Given records
——

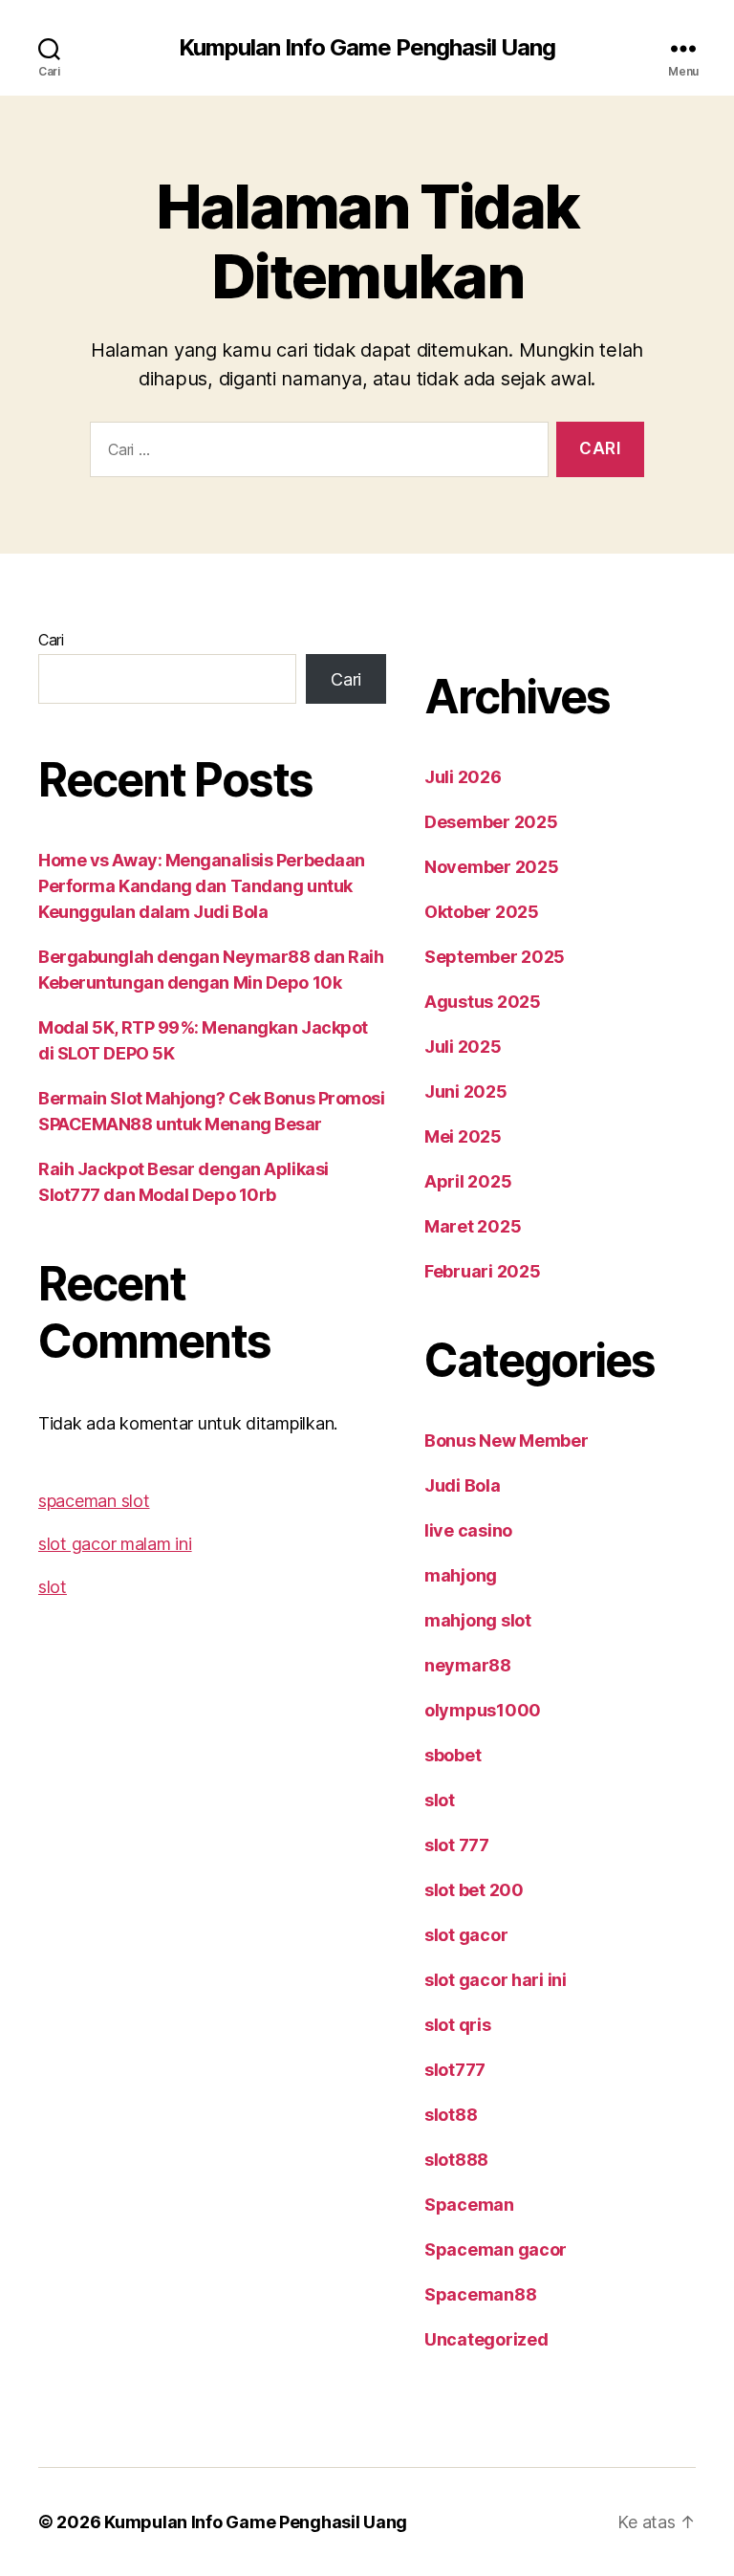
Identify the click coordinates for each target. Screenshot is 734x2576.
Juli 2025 (463, 1047)
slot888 (456, 2160)
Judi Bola (462, 1485)
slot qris (457, 2025)
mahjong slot (477, 1620)
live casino (468, 1530)
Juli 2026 (463, 777)
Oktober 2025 (481, 912)
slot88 (450, 2115)
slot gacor (465, 1935)
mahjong (460, 1575)
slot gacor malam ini (115, 1544)
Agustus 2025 (482, 1002)
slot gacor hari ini (495, 1980)
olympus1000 (482, 1710)
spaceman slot (94, 1501)
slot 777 (456, 1845)
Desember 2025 (491, 822)
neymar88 (467, 1665)
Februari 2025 (482, 1271)
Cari (51, 639)
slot (52, 1587)
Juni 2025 (465, 1091)
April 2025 (467, 1181)
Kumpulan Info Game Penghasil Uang (367, 47)
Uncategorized (486, 2339)
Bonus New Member (506, 1440)
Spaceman (469, 2204)
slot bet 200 (474, 1890)
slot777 (455, 2070)
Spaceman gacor (495, 2249)
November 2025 (491, 867)
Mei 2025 (463, 1136)
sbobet (452, 1755)
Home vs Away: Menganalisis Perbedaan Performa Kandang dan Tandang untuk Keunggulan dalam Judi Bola (201, 886)
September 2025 (494, 957)
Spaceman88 (480, 2294)
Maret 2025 (472, 1226)
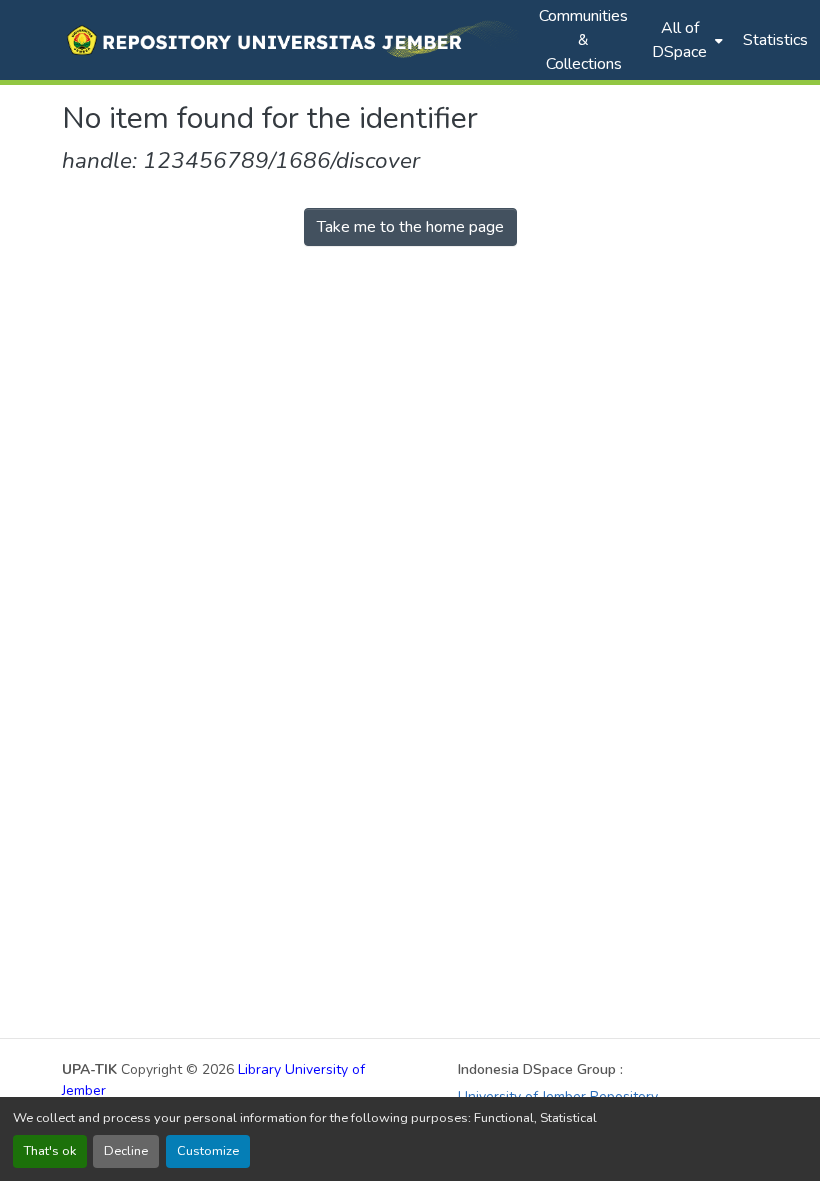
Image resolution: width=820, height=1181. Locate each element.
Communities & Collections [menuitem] (583, 40)
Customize (208, 1151)
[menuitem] (685, 40)
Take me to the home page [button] (410, 227)
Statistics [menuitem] (775, 40)
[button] (290, 40)
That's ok (50, 1151)
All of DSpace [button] (679, 40)
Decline (126, 1151)
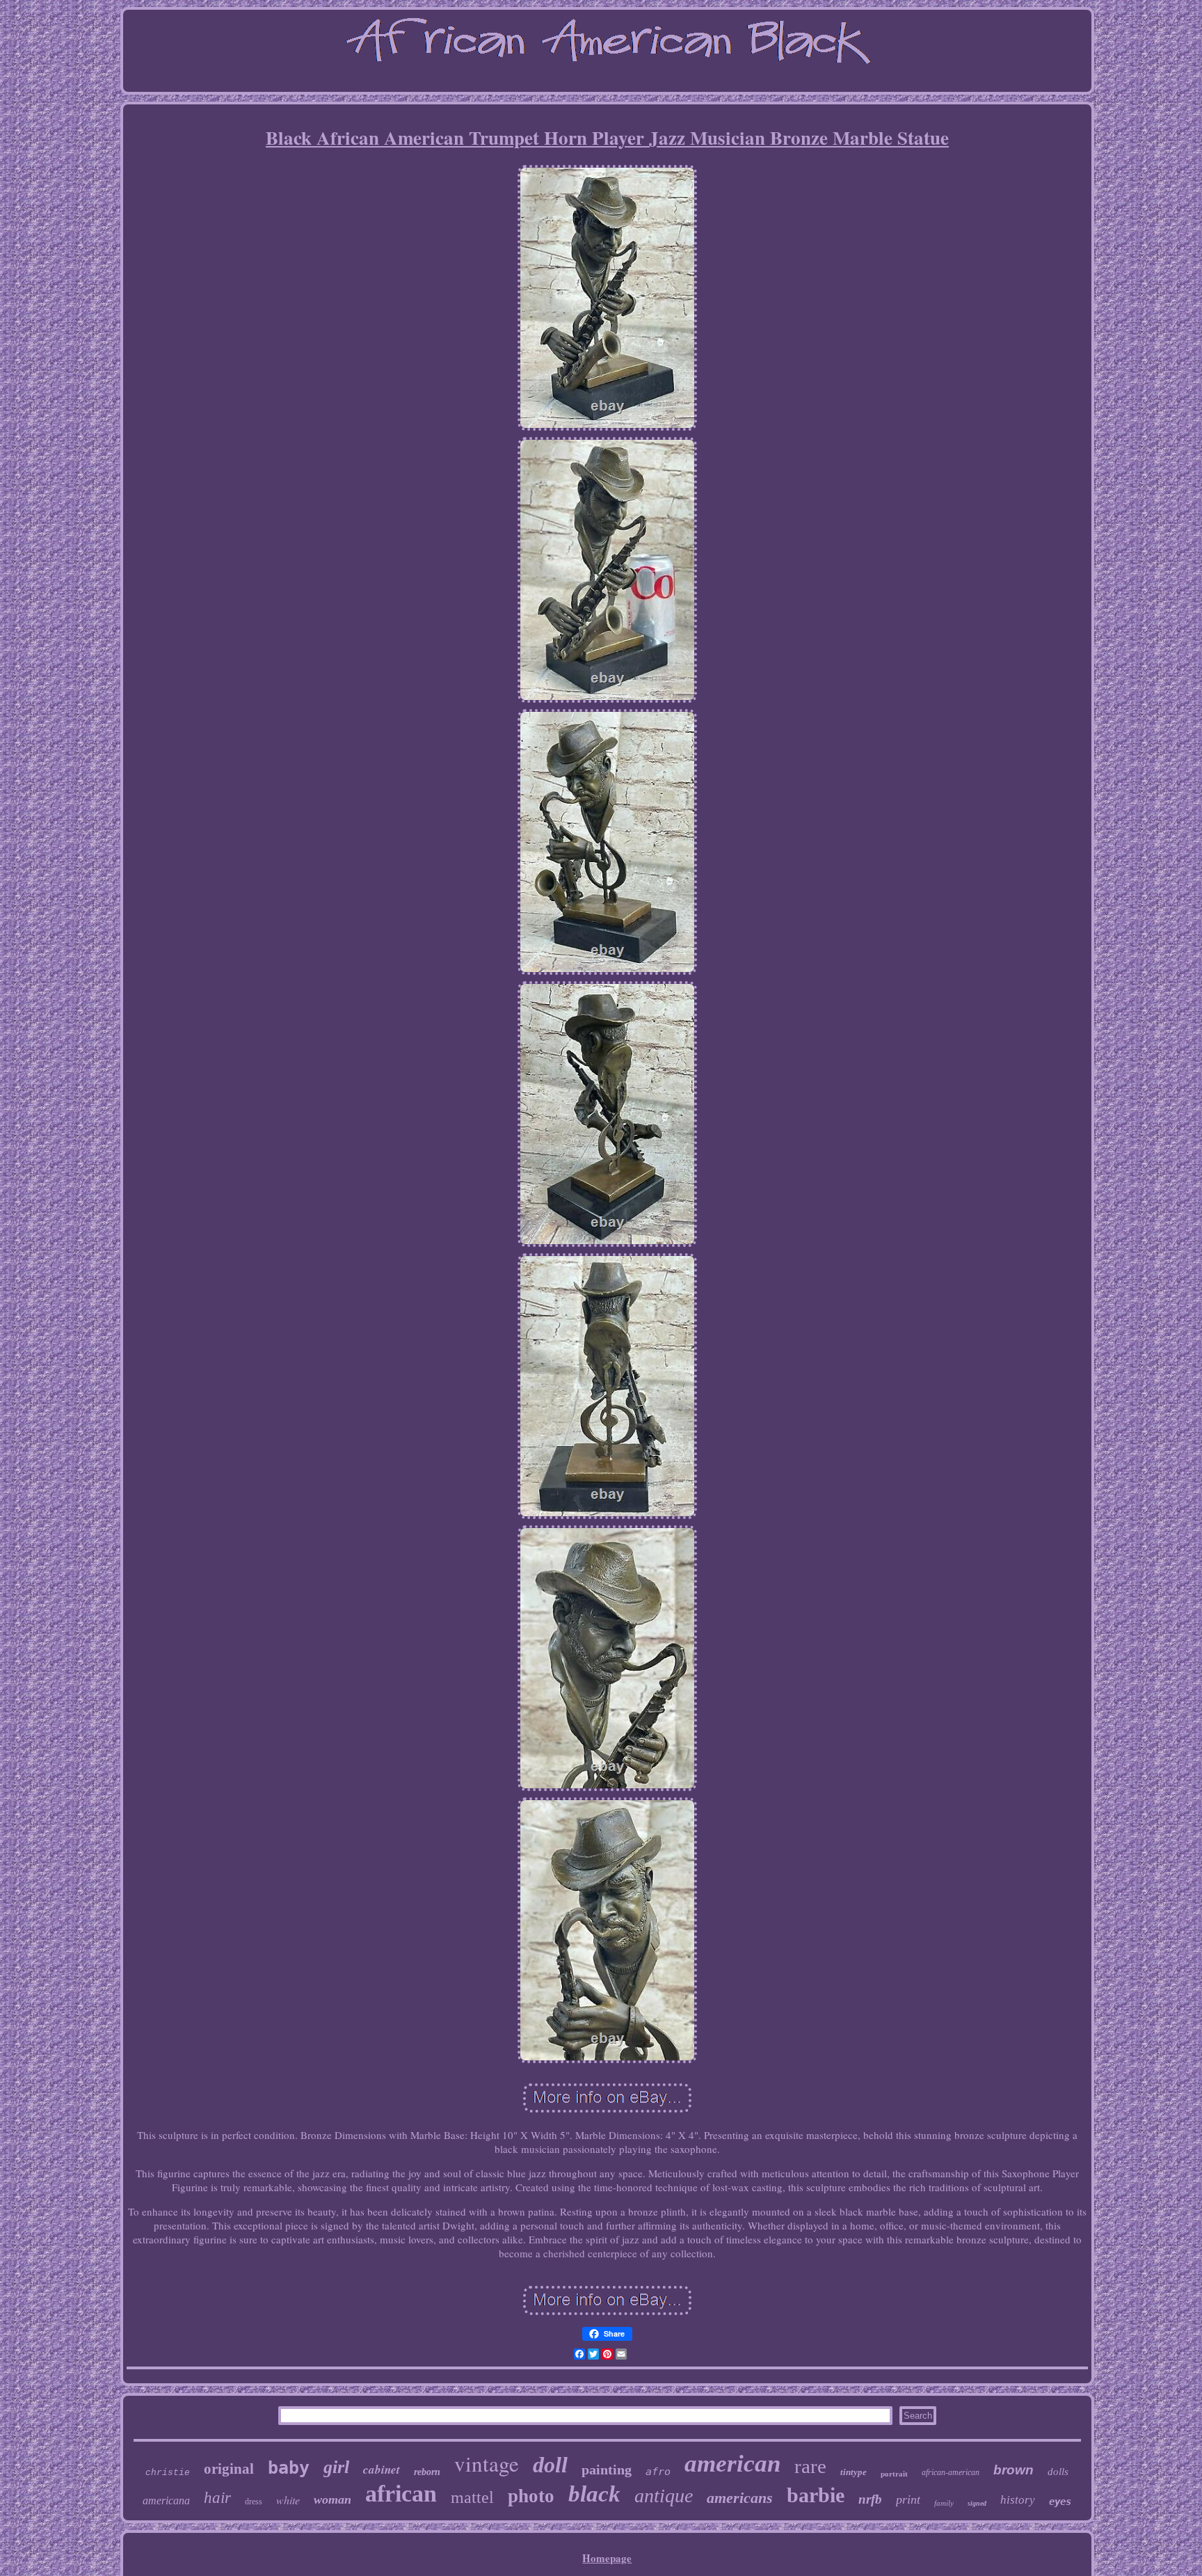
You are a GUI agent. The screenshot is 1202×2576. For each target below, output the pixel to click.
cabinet (381, 2469)
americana (166, 2500)
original (229, 2468)
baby (289, 2468)
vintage (486, 2463)
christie (167, 2472)
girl (336, 2467)
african (401, 2493)
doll (550, 2464)
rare (810, 2466)
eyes (1060, 2501)
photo (531, 2496)
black (594, 2493)
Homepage (607, 2558)
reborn (427, 2472)
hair (217, 2497)
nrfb (870, 2499)
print (908, 2499)
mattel (472, 2497)
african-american (950, 2472)
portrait (894, 2474)
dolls (1058, 2471)
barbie (815, 2494)
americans (740, 2497)
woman (332, 2499)
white (288, 2499)
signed (977, 2503)
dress (253, 2501)
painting (607, 2469)
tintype (853, 2472)
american (732, 2463)
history (1017, 2499)
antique (663, 2495)
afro (658, 2471)
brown (1013, 2470)
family (944, 2503)
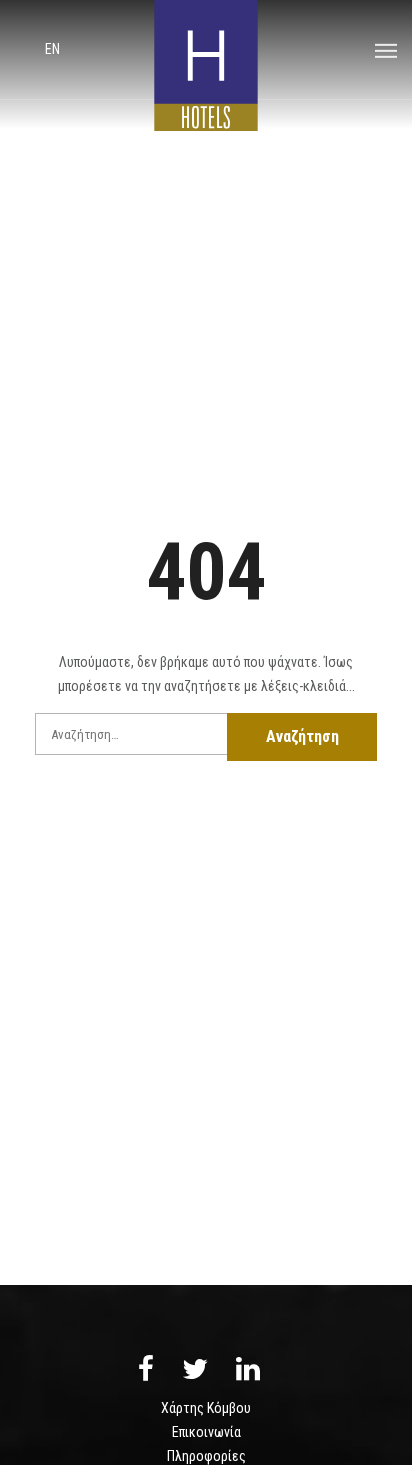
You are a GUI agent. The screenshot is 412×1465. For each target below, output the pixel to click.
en (52, 49)
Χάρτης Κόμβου (206, 1408)
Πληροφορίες (206, 1456)
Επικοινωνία (206, 1432)
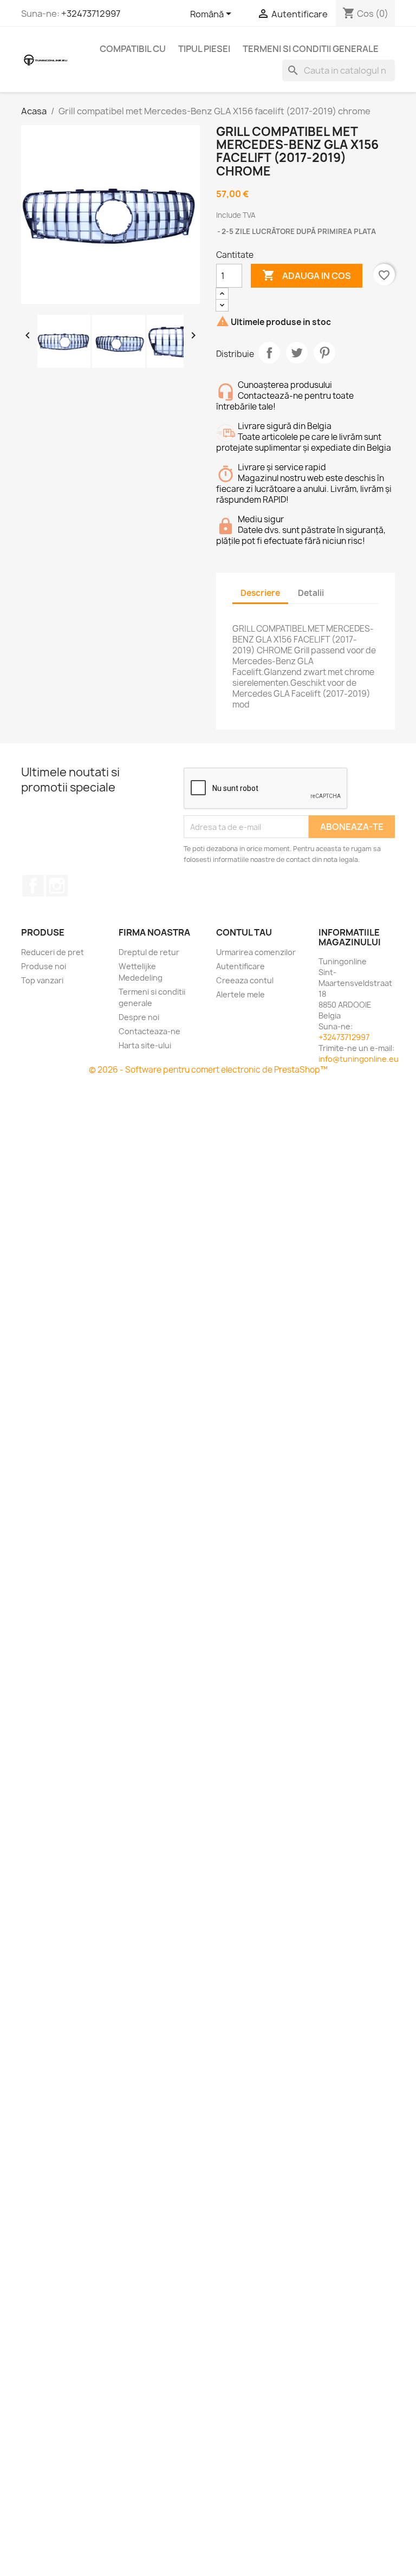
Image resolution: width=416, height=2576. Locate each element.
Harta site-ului (145, 1045)
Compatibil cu (133, 49)
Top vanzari (42, 980)
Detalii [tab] (311, 593)
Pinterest (324, 353)
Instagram (57, 886)
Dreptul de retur (149, 952)
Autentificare (240, 966)
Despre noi (139, 1017)
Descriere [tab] (260, 593)
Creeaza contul (245, 980)
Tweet (297, 353)
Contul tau (244, 932)
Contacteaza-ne (149, 1031)
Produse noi (43, 966)
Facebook (33, 886)
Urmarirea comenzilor (256, 952)
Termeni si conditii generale (311, 49)
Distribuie (269, 353)
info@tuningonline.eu (358, 1059)
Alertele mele (240, 994)
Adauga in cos (306, 275)
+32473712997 (90, 14)
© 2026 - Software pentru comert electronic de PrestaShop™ (208, 1069)
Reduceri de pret (52, 952)
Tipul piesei (204, 49)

——

Problem details
Return every entry above exactly as written, with no pictures included.

The completed task
Identify the click coordinates for each target. Screenshot is 734x2576.
Juli 2025 (463, 1047)
slot888 (456, 2160)
Judi Bola (462, 1485)
slot qris (457, 2025)
mahjong slot (477, 1620)
live casino (468, 1530)
Juli 2026 (463, 777)
Oktober 2025 (481, 912)
slot88 (450, 2115)
slot gacor (465, 1935)
mahjong (460, 1575)
slot gacor malam ini (115, 1544)
Agustus 2025 (482, 1002)
slot gacor hari ini (495, 1980)
olympus1000 (482, 1710)
spaceman slot (94, 1501)
slot 777 (456, 1845)
Desember 2025 (491, 822)
neymar88 (467, 1665)
Februari 2025 (482, 1271)
Cari (51, 639)
slot (52, 1587)
Juni 2025 (465, 1091)
April 2025 (467, 1181)
Kumpulan Info Game Penghasil Uang (367, 47)
Uncategorized (486, 2339)
Bonus New Member (506, 1440)
Spaceman (469, 2204)
slot bet 200 (474, 1890)
slot777 (455, 2070)
Spaceman gacor (495, 2249)
November 2025 (491, 867)
Mei 2025 (463, 1136)
sbobet (452, 1755)
Home vs Away: Menganalisis Perbedaan Performa Kandang dan Tandang untuk Keunggulan dalam Judi Bola (201, 886)
September 2025 (494, 957)
Spaceman88 (480, 2294)
Maret 2025 (472, 1226)
Image resolution: width=820, height=1181. Locate each element.
Communities & Collections [menuitem] (583, 40)
Customize (208, 1151)
[menuitem] (685, 40)
Take me to the home page [button] (410, 227)
Statistics [menuitem] (775, 40)
[button] (290, 40)
That's ok (50, 1151)
All of DSpace [button] (679, 40)
Decline (126, 1151)
You are a GUI agent. The screenshot is 1202×2576. For each target below, output the pixel to click.
cabinet (381, 2469)
americana (166, 2500)
original (229, 2468)
baby (289, 2468)
vintage (486, 2463)
christie (167, 2472)
girl (336, 2467)
african (401, 2493)
doll (550, 2464)
rare (810, 2466)
eyes (1060, 2501)
photo (531, 2496)
black (594, 2493)
Homepage (607, 2558)
reborn (427, 2472)
hair (217, 2497)
nrfb (870, 2499)
print (908, 2499)
mattel (472, 2497)
african-american (950, 2472)
portrait (894, 2474)
dolls (1058, 2471)
barbie (815, 2494)
americans (740, 2497)
woman (332, 2499)
white (288, 2499)
signed (977, 2503)
dress (253, 2501)
painting (607, 2469)
tintype (853, 2472)
american (732, 2463)
history (1017, 2499)
antique (663, 2495)
afro (658, 2471)
brown (1013, 2470)
family (944, 2503)
You are a GUI agent. The screenshot is 412×1465. For each target below, output the pixel to click.
en (52, 49)
Χάρτης Κόμβου (206, 1408)
Πληροφορίες (206, 1456)
Επικοινωνία (206, 1432)
Image resolution: width=416, height=2576. Locate each element.
Harta site-ului (145, 1045)
Compatibil cu (133, 49)
Top vanzari (42, 980)
Detalii [tab] (311, 593)
Pinterest (324, 353)
Instagram (57, 886)
Dreptul de retur (149, 952)
Autentificare (240, 966)
Despre noi (139, 1017)
Descriere [tab] (260, 593)
Creeaza contul (245, 980)
Tweet (297, 353)
Contul tau (244, 932)
Contacteaza-ne (149, 1031)
Produse noi (43, 966)
Facebook (33, 886)
Urmarirea comenzilor (256, 952)
Termeni si conditii generale (311, 49)
Distribuie (269, 353)
info@tuningonline.eu (358, 1059)
Alertele mele (240, 994)
Adauga in cos (306, 275)
+32473712997 (90, 14)
© 2026 - Software pentru comert electronic de PrestaShop™ (208, 1069)
Reduceri de pret (52, 952)
Tipul piesei (204, 49)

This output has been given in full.